The question that constitutes the point of departure of this ambitious book by Kaveh Yazdani, is why pre-colonial India did not experience the growth of industrial capitalism, while “advanced parts of Europe” (p.6) did. This is a subject that has, in the last few years, increasingly invited the attention of scholars who seek to understand developments in the global economy within the prism of the Great Divergence. Recent literature has shed some light on the origins of this economic disparity by, amongst other things, underlining the deleterious effect that colonialism had on the South Asian economy, while simultaneously highlighting the need for further research.Footnote 1

In his own contribution to this debate, Yazdani chooses to study two South Asian regions, Gujarat and Mysore, extrapolating therefrom a general view of the subcontinent’s preparedness for capitalism in the period spanning the seventeenth to the nineteenth centuries. This preparedness is measured by the catch-all term modernity, which Yazdani understands as a “long-term process” that “radically transformed the economic, social, political, judicial, military, epistemological, cognitive and techno-scientific structures of society, as well as the basis of energy consumption” (p.23). Given this ample definition, it is as unsurprising that Yazdani’s argument spans 576 pages, as that it features forays into

social relations, agriculture, commerce, manufacture, science and technology, the military establishment, administration, governance and power structures […] education, intellectual currents, mobility, transport and infrastructure, living standards, property rights, commercial rules and regulations, legal practices, the status of women, as well as the impact of caste and religion (p.17).

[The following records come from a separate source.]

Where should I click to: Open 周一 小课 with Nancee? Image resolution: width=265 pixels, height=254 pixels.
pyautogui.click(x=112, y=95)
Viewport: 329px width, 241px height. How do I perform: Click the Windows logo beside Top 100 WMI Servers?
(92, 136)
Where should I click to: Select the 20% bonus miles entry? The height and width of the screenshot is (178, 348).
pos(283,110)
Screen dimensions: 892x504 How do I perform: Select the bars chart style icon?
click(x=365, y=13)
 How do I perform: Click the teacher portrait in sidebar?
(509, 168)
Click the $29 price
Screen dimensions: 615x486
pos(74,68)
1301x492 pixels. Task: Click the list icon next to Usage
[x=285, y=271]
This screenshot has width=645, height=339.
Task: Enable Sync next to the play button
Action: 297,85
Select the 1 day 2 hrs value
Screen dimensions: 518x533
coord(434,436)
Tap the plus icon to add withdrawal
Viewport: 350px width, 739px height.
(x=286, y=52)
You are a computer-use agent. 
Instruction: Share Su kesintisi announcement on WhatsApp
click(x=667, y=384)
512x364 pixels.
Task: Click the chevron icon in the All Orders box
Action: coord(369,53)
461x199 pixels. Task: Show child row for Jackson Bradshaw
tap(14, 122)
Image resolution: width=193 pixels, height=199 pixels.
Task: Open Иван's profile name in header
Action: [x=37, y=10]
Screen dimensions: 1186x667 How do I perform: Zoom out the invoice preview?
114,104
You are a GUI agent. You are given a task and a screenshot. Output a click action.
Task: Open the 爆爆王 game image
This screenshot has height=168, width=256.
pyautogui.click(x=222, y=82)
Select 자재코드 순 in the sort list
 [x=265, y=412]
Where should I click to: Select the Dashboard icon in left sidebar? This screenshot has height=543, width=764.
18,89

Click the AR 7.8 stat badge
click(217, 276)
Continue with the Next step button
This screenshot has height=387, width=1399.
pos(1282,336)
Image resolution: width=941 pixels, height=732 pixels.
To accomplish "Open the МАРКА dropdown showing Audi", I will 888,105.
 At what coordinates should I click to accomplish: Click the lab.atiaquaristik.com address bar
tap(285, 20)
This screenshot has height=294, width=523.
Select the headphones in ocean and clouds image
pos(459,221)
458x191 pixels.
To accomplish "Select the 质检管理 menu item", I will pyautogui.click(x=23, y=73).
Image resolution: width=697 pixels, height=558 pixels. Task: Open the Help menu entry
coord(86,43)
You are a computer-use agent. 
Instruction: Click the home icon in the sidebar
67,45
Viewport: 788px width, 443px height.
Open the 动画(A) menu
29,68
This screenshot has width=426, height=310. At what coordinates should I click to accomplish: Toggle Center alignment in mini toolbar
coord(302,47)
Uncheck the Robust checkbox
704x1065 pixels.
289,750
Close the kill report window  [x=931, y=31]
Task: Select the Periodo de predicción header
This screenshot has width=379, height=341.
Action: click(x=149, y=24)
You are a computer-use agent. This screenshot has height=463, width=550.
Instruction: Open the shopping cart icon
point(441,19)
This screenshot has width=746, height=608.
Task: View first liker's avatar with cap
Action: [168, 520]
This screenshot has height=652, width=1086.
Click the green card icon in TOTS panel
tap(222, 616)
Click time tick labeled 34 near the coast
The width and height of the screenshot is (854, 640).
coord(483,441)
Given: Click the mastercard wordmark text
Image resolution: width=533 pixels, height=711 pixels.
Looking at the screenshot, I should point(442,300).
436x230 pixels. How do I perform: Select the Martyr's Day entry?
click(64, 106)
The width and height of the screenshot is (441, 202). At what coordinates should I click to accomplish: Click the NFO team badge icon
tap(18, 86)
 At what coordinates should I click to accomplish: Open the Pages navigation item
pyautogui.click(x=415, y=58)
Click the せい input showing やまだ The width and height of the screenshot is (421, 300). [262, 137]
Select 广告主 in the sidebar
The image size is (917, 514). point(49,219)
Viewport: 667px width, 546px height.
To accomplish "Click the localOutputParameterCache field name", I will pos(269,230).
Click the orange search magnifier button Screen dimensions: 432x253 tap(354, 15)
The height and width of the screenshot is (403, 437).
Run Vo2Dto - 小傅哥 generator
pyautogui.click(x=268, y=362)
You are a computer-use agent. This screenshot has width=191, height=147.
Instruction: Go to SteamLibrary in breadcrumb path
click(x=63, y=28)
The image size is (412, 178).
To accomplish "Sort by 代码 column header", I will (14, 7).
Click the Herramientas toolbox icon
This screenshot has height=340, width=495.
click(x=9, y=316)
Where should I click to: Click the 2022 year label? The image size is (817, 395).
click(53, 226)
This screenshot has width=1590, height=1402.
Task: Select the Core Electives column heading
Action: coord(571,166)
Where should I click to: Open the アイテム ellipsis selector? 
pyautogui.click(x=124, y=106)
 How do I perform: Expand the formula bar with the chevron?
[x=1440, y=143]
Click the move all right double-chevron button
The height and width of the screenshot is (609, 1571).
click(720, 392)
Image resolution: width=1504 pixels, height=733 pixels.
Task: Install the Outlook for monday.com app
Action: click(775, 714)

Even the most seasoned global historian might be somewhat taken aback by this research agenda, to say nothing of area specialists, who might devote an entire lifetime to the exploration of at most a handful of these aspects.

This book consists of an introduction, three chapters, and an epilogue. After providing an overview of his method and sources, Yazdani uses the first chapter to sketch the South Asian context against which the specific cases of Mysore and Gujarat might be read. Here, he argues that neither critical thinking, nor intellectual curiosity were absent in precolonial South Asia, as evidenced, for instance, by the eagerness of Indo-Persian elites to learn about contemporary European intellectual fashions (pp.70–71). South Asians were making their way to Europe and writing about what they saw there, as well as writing histories in a decidedly “modern” way. Samplings of evidence pertaining to scientific knowledge, technological invention, art, and the public sphere substantiate Yazdani’s argument that those who purport a “rise of the West” have frequently underestimated the dynamism of precolonial South Asia’s intellectual life. Yazdani lends nuance to this narrative, without challenging the premise of European superiority.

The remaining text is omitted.